Victims' Family Call for Daniel Lee's Federal Execution to Be Halted Due to Coronavirus

The family of a death row inmate's murder victims have called for his execution—scheduled for next week—to be delayed, saying the federal government is putting them in an "untenable position" if they travel to witness it during the coronavirus pandemic.

Daniel Lewis Lee is scheduled to be executed on July 13 for the 1996 killing of an Arkansas family as part of a plot to steal guns and cash to help establish a whites-only enclave in the Pacific Northwest.

The 47-year-old and another man, Chevie Kehoe, were convicted in 1999 of robbing and murdering William Mueller, a gun dealer, as well as killing his wife Nancy and her 8-year-old daughter Sarah Powell. Kehoe was handed a sentence of life in prison without parole, while Lee was sentenced to death.

If Lee's execution goes ahead, he will be the first federal inmate executed in the U.S. in 17 years.

But their family members filed a lawsuit on Tuesday, seeking to block his execution until the pandemic "abates sufficiently so as to allow for safe travel and indoor gathering or there is an effective vaccine."

Earlene Peterson, Nancy Mueller's mother and Sarah's grandmother; Kimma Gurel, who is Nancy Mueller's sister and Sarah's aunt; and Monica Veillette, who is Nancy Mueller's niece and Sarah's cousin, have said they oppose Lee's execution, but would wish to exercise their right to witness it.

They argued in the filing that traveling to the U.S. Penitentiary in Terre Haute, Indiana, where the execution is set to take place, puts them at risk as they are all medically vulnerable.

Terre Haute
A sign directs visitors to the entrance of the Federal Correctional Complex Terre Haute on July 25, 2019 in Terre Haute, Indiana.
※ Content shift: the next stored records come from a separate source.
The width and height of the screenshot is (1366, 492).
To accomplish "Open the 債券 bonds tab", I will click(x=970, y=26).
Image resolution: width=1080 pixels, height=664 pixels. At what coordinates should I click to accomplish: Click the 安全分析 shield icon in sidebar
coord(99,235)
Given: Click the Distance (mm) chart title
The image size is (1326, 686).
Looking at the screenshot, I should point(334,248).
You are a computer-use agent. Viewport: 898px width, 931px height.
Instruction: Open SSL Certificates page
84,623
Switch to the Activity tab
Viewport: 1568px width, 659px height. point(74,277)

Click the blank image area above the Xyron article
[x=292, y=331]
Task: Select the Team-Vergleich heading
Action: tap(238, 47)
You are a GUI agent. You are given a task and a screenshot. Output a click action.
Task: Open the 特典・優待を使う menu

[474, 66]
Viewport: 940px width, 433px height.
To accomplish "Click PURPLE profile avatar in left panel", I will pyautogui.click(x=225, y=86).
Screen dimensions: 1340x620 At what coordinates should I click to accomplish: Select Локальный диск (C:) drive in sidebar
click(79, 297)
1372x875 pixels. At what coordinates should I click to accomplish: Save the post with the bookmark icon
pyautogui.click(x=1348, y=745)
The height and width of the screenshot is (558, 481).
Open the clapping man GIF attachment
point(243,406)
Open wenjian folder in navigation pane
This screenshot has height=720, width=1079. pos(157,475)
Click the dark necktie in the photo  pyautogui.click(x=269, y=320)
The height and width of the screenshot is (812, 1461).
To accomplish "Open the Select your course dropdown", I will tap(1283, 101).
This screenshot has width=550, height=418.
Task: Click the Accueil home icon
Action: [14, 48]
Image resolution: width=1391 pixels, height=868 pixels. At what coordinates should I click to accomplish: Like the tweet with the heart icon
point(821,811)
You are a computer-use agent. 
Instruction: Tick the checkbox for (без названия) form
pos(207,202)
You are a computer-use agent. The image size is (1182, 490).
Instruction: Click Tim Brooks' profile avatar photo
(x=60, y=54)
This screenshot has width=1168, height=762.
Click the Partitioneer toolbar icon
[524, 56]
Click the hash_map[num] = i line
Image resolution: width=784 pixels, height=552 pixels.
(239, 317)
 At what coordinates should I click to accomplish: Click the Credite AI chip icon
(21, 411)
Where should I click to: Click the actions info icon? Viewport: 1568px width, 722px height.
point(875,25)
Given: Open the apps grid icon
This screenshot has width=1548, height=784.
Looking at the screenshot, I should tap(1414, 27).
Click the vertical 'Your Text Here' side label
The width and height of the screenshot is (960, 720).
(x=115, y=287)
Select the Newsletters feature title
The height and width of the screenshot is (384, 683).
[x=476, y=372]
Scott Olson/Getty Images

Peterson is 81 and lives in Hector, Arkansas, the filing states, while 61-year-old Gurel and Veillette, 43, live in Washington.

Peterson suffers from congestive heart failure and other underlying conditions that put her at increased risk of developing COVID-19-related complications, it adds.

Gurel has asthma and both she and Veillette also have other underlying conditions that put them at increased risk.

In the filing, they say the federal government is putting them in an "untenable position because they cannot exercise their rights as witnesses without putting their own lives in danger."

It added: "At each stage of these proceedings and their travel to participate in them, plaintiffs face grim risks of exposure to COVID-19, a disease which for these vulnerable plaintiffs, could prove lethal."

They also accused the federal government of "egregiously violating" the Administrative Procedure Act by scheduling Lee's execution even though he "COVID-19 pandemic is worsening and currently ravaging the federal prison system, including USP Terre Haute."

Peterson has previously urged President Donald Trump to halt Lee's execution, saying it would only bring her family "more pain," asking for his sentence to be commuted to life in prison.

In a statement last month, she said: "As a supporter of President Trump, I pray that he will hear my message: the scheduled execution of Danny Lee for the murder of my daughter and granddaughter is not what I want and would bring my family more pain. We don't want Danny Lee to be executed."

Lee's attorneys have also urged a federal judge to delay his execution until next year because the coronavirus pandemic is preventing them from representing their client effectively.

"The government's insistence on pressing forward with his execution in the midst of this public health crisis is forcing counsel and others to assume grave, potentially fatal, health risks in order to be present at the execution or in the days leading up to it," the filing said.

Ruth Freidman, one of Lee's attorneys, said in a statement last month: "In what may be an unprecedented occurrence in a capital case, the trial judge, the lead prosecutor, and the victims' family all oppose executing Danny Lee and believe a life sentence is appropriate.

"The government has portrayed Mr. Lee as a white supremacist and a child-killer. Neither is true. He has long since renounced the skinhead groups he joined as a youth, and the government has now dramatically re-characterized its case against Mr. Lee; in fact, its own evidence at the trial was that he did not murder the child victim."

Friedman added: "Mr. Lee's indisputably more-culpable co-defendant received a life sentence, in large part because the government relied on junk science and false evidence to secure both Mr. Lee's conviction and his death sentence."

Last month, Attorney General William Barr directed the federal Bureau of Prisons to schedule the executions of four inmates, ending an informal moratorium on federal capital punishment, for this summer.

Wesley Purkey is due to be executed on July 15, followed by Dustin Honken on July 17 and Keith Nelson on August 28.